--- begin ---

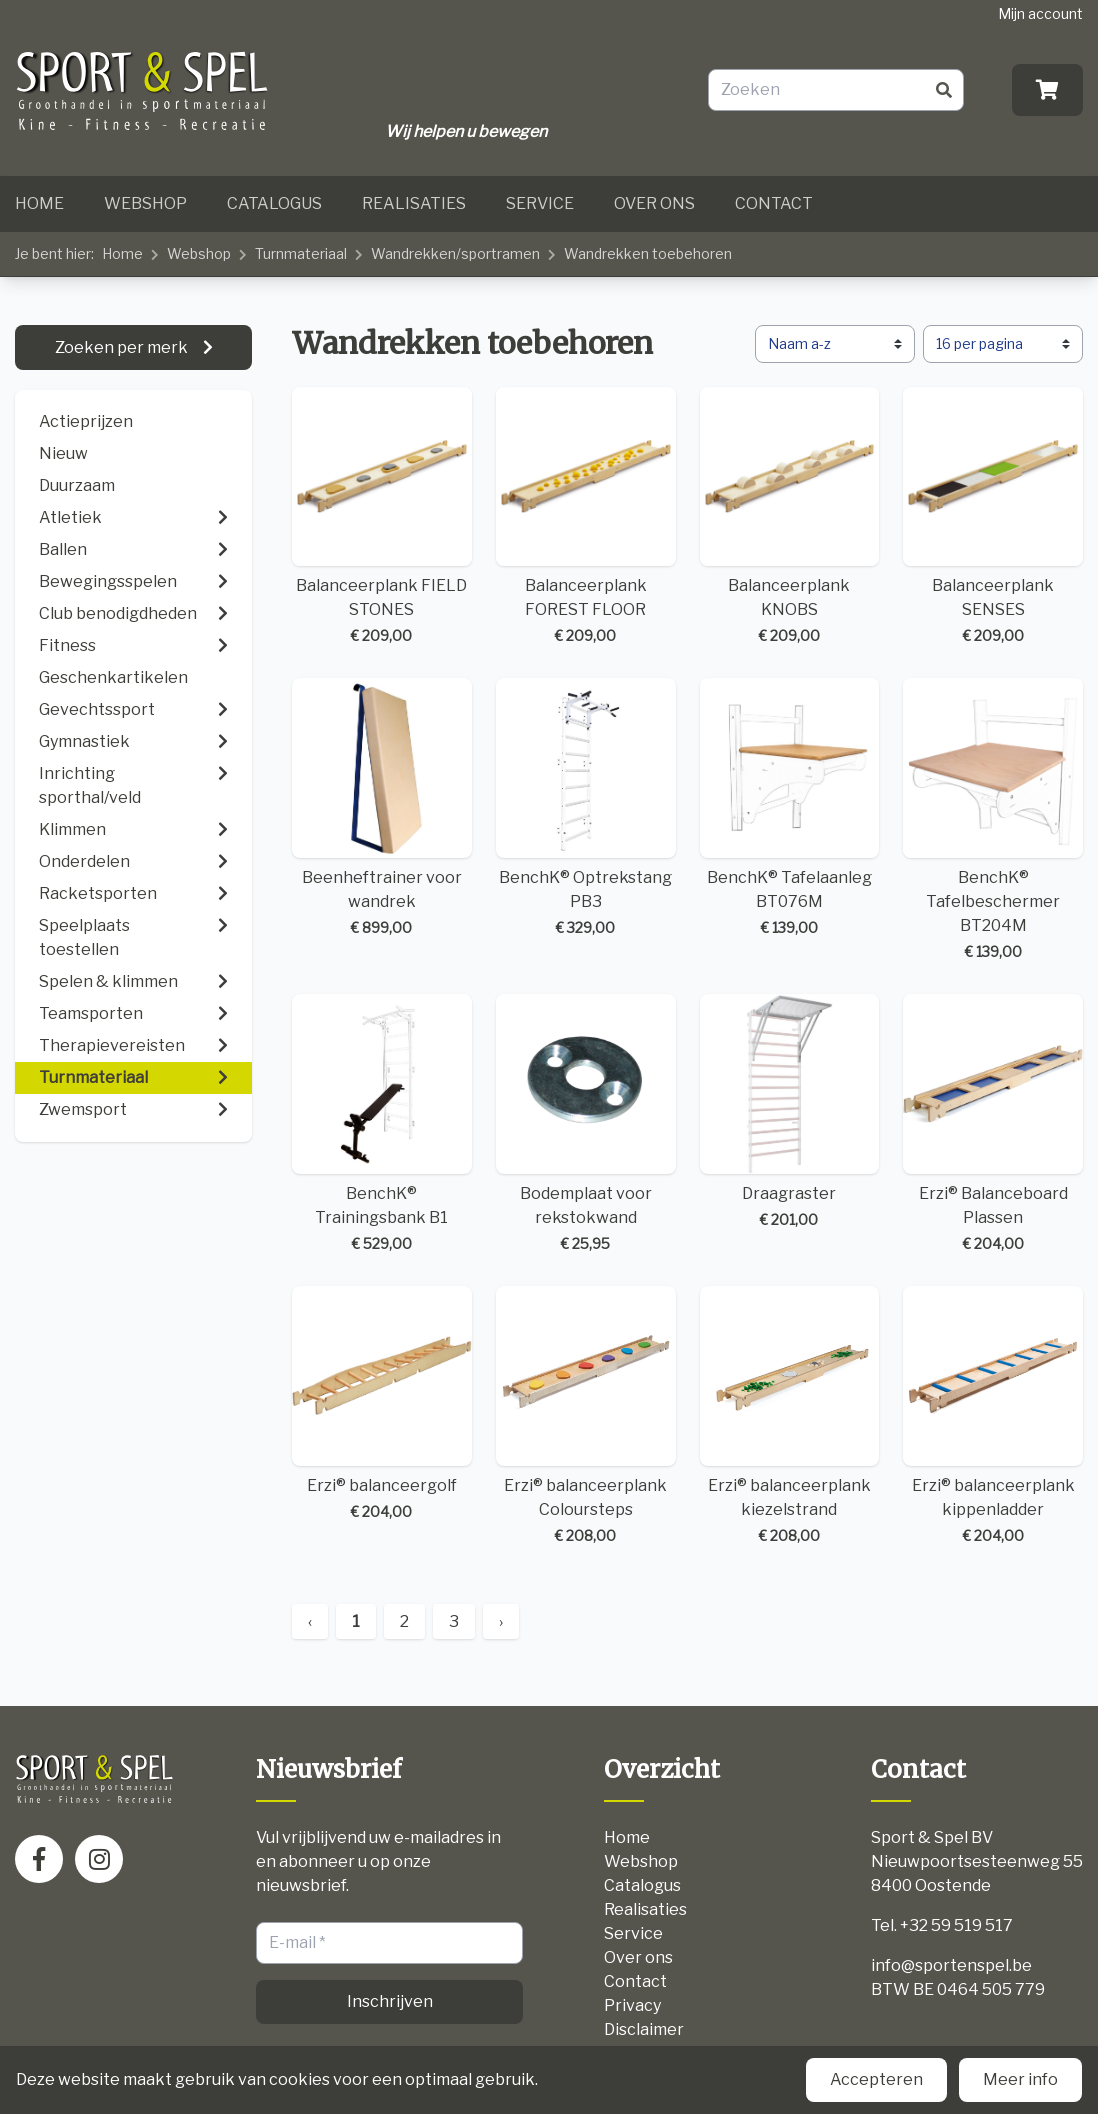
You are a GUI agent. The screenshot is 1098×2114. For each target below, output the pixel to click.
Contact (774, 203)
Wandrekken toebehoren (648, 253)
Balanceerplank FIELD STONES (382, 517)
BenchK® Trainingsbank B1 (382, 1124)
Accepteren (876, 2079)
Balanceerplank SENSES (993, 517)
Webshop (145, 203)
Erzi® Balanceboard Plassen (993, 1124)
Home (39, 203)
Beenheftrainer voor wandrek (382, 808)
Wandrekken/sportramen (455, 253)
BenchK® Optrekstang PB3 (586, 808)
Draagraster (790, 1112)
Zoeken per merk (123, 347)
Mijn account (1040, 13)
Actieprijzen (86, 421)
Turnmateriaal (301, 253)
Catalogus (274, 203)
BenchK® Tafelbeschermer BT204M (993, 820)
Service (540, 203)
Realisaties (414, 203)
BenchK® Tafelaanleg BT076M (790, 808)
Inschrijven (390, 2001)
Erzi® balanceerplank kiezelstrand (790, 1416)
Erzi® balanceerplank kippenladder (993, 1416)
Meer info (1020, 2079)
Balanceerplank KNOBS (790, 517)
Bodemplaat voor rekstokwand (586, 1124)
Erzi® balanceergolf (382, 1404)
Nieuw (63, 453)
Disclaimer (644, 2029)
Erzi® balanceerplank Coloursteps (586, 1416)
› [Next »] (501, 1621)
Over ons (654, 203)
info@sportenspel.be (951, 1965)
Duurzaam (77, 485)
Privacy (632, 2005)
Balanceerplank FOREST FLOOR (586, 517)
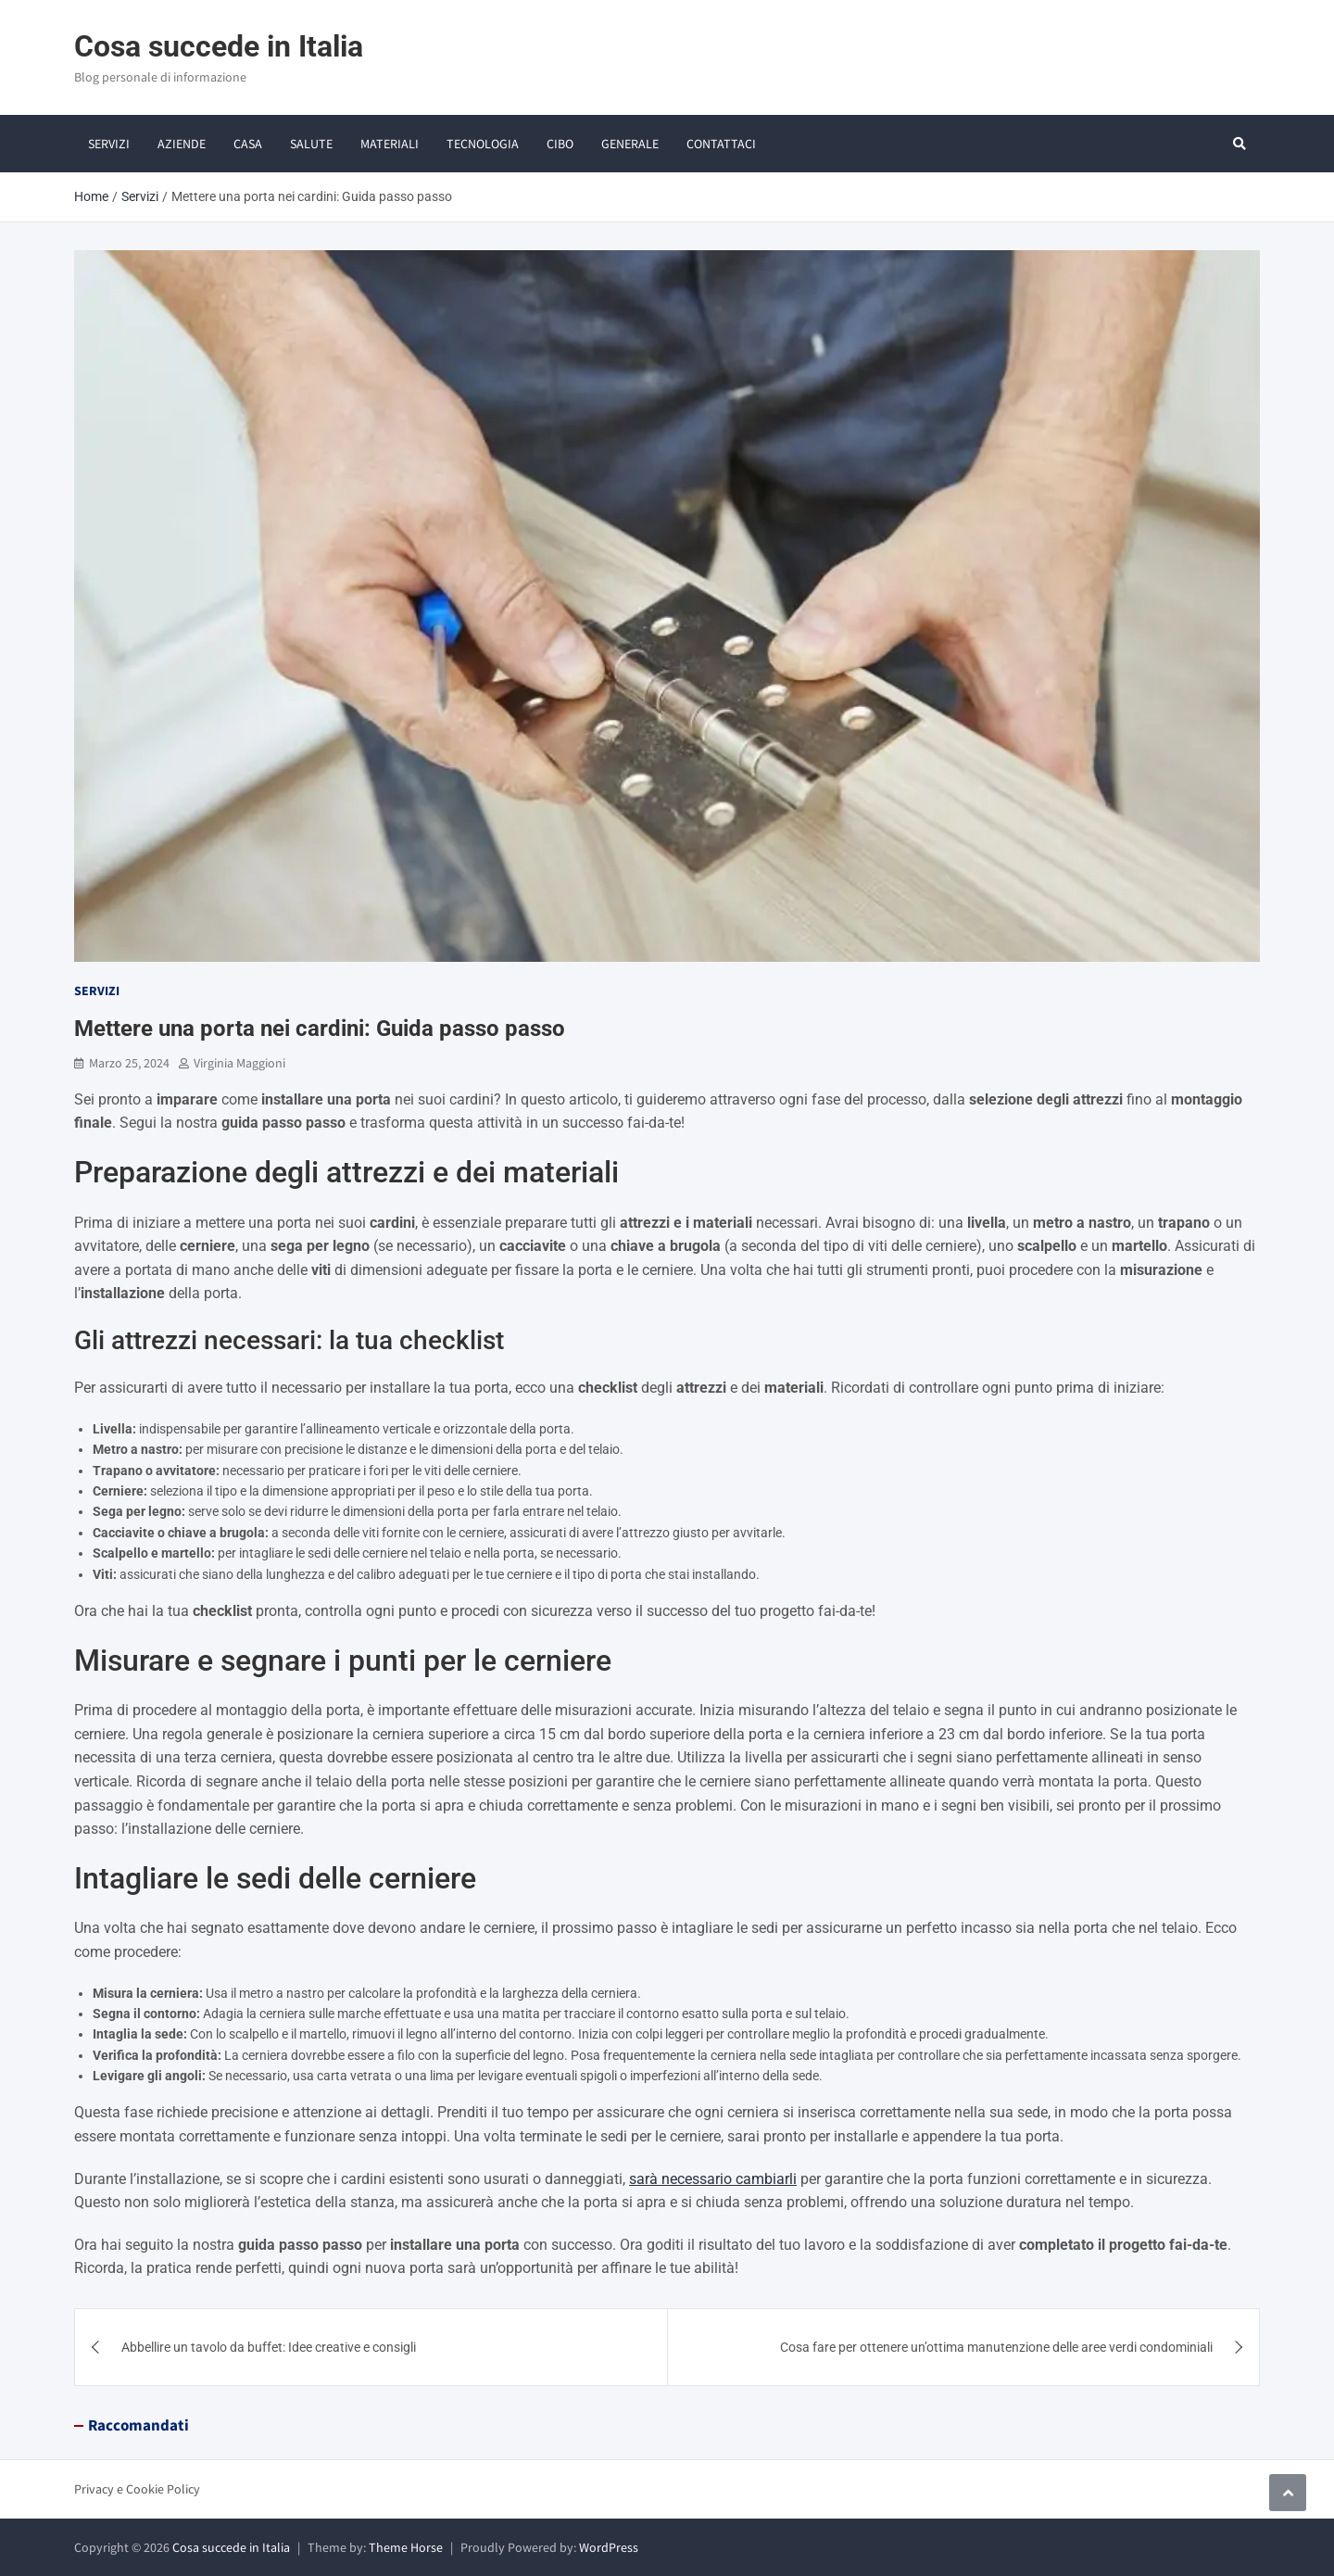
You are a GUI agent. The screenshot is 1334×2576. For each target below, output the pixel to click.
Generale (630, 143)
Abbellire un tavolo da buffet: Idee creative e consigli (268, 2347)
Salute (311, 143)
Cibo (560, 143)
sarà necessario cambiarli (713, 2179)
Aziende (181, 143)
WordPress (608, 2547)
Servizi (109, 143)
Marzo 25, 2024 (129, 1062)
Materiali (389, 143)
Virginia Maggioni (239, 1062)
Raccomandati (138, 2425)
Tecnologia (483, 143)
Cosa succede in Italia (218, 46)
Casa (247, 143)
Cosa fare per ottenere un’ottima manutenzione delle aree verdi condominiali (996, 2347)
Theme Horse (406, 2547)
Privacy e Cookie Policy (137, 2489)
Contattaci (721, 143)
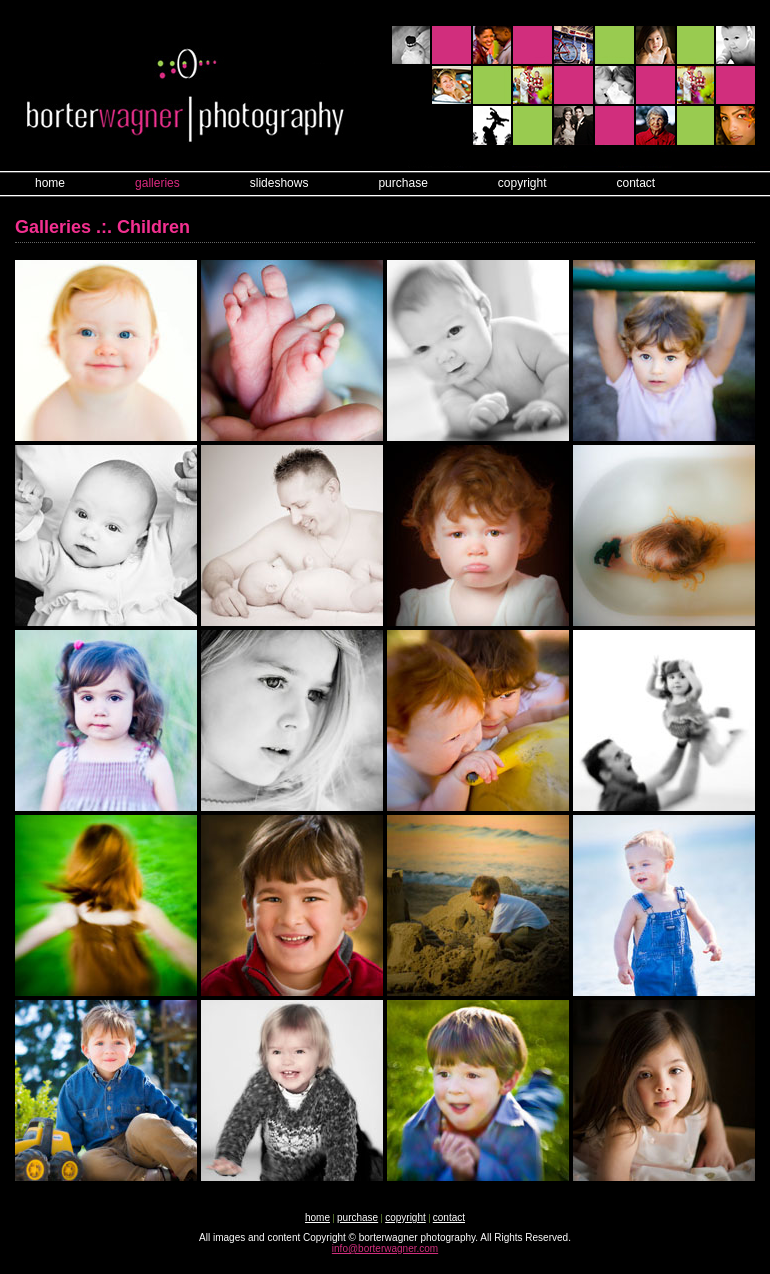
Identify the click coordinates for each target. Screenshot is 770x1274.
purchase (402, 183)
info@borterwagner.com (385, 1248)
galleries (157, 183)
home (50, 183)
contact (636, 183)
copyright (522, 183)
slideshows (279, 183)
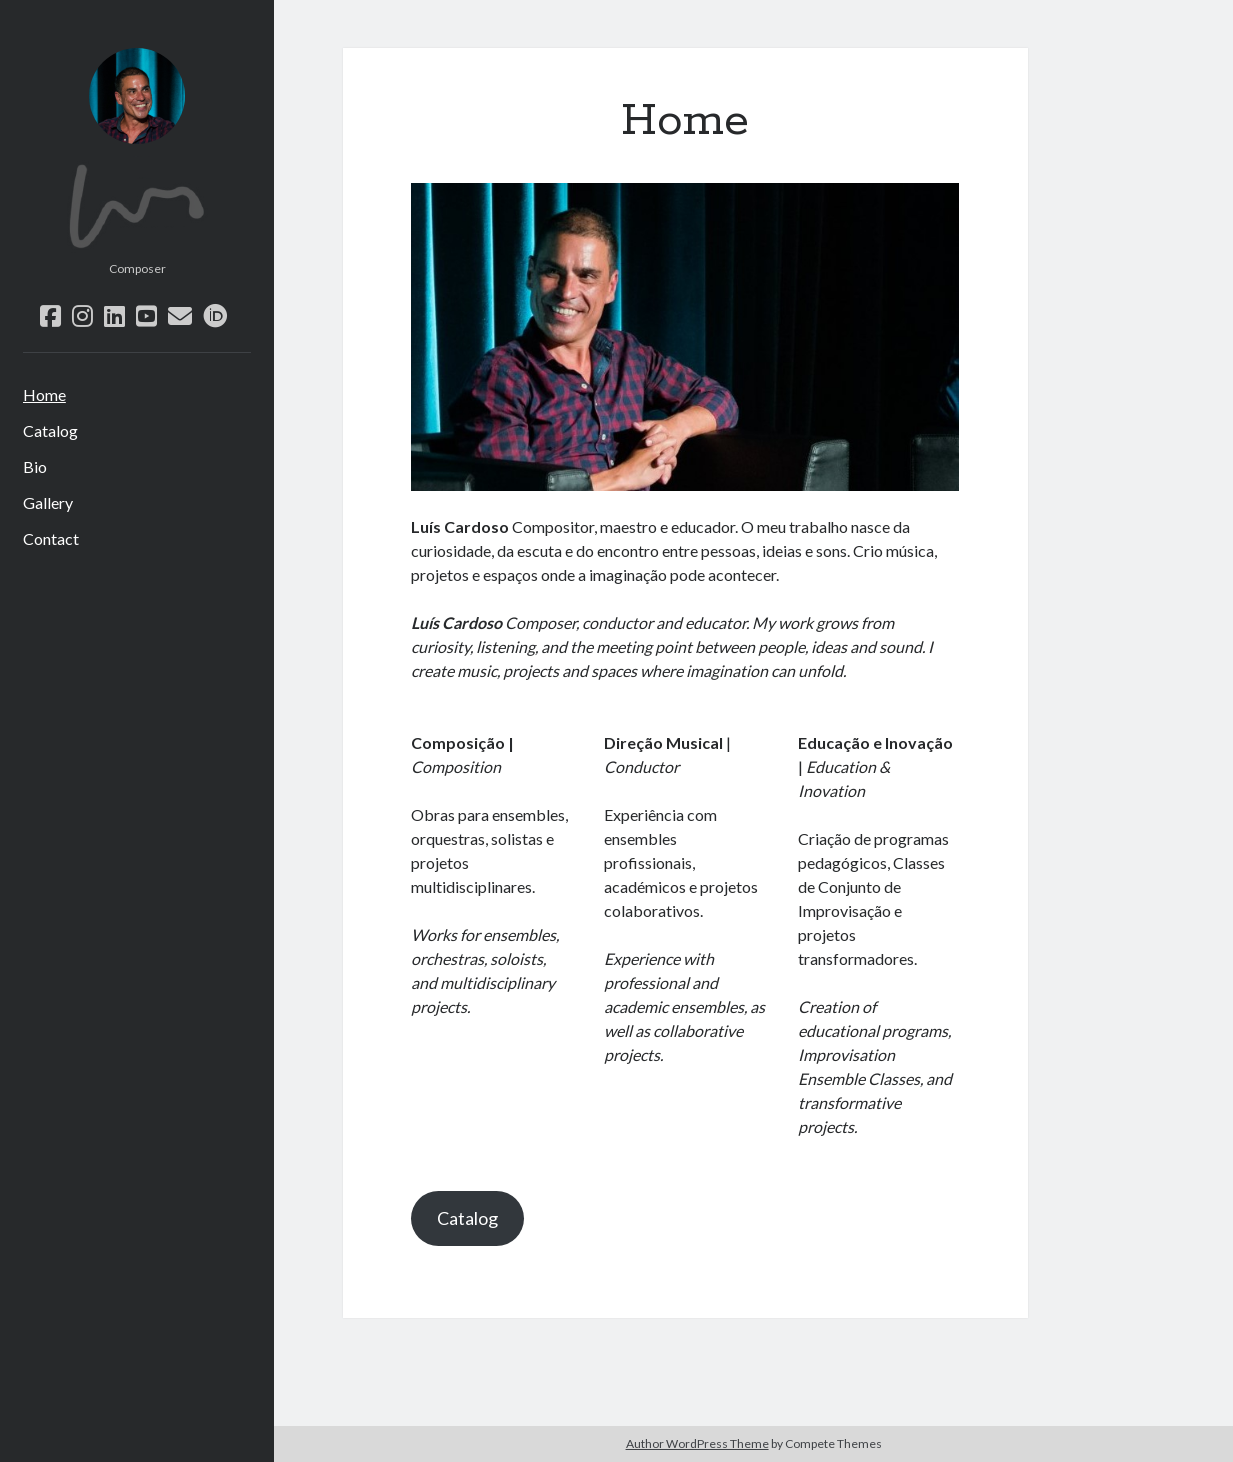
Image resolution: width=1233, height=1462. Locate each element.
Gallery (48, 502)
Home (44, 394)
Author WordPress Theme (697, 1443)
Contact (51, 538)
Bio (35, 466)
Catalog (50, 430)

--- end ---

§ PROBLEM TO SOLVE: Rewrite all of the data above, replacing "GUI agent" with "web navigation agent" everywhere and leaving everything else unchanged. Omit the pictures from your answer.

§ ANSWER TO THIS PROBLEM:
You are a web navigation agent. The screenshot is 1098×2114. For each target below, output the pixel to click.
Contact (774, 203)
Wandrekken toebehoren (648, 253)
Balanceerplank FIELD STONES (382, 517)
BenchK® Trainingsbank B1 (382, 1124)
Accepteren (876, 2079)
Balanceerplank SENSES (993, 517)
Webshop (145, 203)
Erzi® Balanceboard Plassen (993, 1124)
Home (39, 203)
Beenheftrainer voor wandrek (382, 808)
Wandrekken/sportramen (455, 253)
BenchK® Optrekstang PB3 (586, 808)
Draagraster (790, 1112)
Zoeken per merk (123, 347)
Mijn account (1040, 13)
Actieprijzen (86, 421)
Turnmateriaal (301, 253)
Catalogus (274, 203)
BenchK® Tafelbeschermer BT204M (993, 820)
Service (540, 203)
Realisaties (414, 203)
BenchK® Tafelaanleg BT076M (790, 808)
Inschrijven (390, 2001)
Erzi® balanceerplank kiezelstrand (790, 1416)
Erzi® balanceerplank kippenladder (993, 1416)
Meer info (1020, 2079)
Balanceerplank KNOBS (790, 517)
Bodemplaat voor rekstokwand (586, 1124)
Erzi® balanceergolf (382, 1404)
Nieuw (63, 453)
Disclaimer (644, 2029)
Erzi® balanceerplank Coloursteps (586, 1416)
› [Next »] (501, 1621)
Over ons (654, 203)
info@sportenspel.be (951, 1965)
Duurzaam (77, 485)
Privacy (632, 2005)
Balanceerplank FOREST FLOOR (586, 517)
You are a web navigation agent. The screenshot is 1334×2576. For each target below, output the pixel to click.
Generale (630, 143)
Abbellire un tavolo da buffet: Idee creative e consigli (268, 2347)
Salute (311, 143)
Cibo (560, 143)
sarà necessario cambiarli (713, 2179)
Aziende (181, 143)
WordPress (608, 2547)
Servizi (109, 143)
Marzo 25, 2024 (129, 1062)
Materiali (389, 143)
Virginia Maggioni (239, 1062)
Raccomandati (138, 2425)
Tecnologia (483, 143)
Cosa succede in Italia (218, 46)
Casa (247, 143)
Cosa fare per ottenere un’ottima manutenzione delle aree verdi condominiali (996, 2347)
Theme Horse (406, 2547)
Privacy e Cookie Policy (137, 2489)
Contattaci (721, 143)
Identify the click coordinates for each target. Screenshot is 770x1274.
purchase (402, 183)
info@borterwagner.com (385, 1248)
galleries (157, 183)
home (50, 183)
contact (636, 183)
copyright (522, 183)
slideshows (279, 183)
Image resolution: width=1233, height=1462. Locate each element.
Gallery (48, 502)
Home (44, 394)
Author WordPress Theme (697, 1443)
Contact (51, 538)
Bio (35, 466)
Catalog (50, 430)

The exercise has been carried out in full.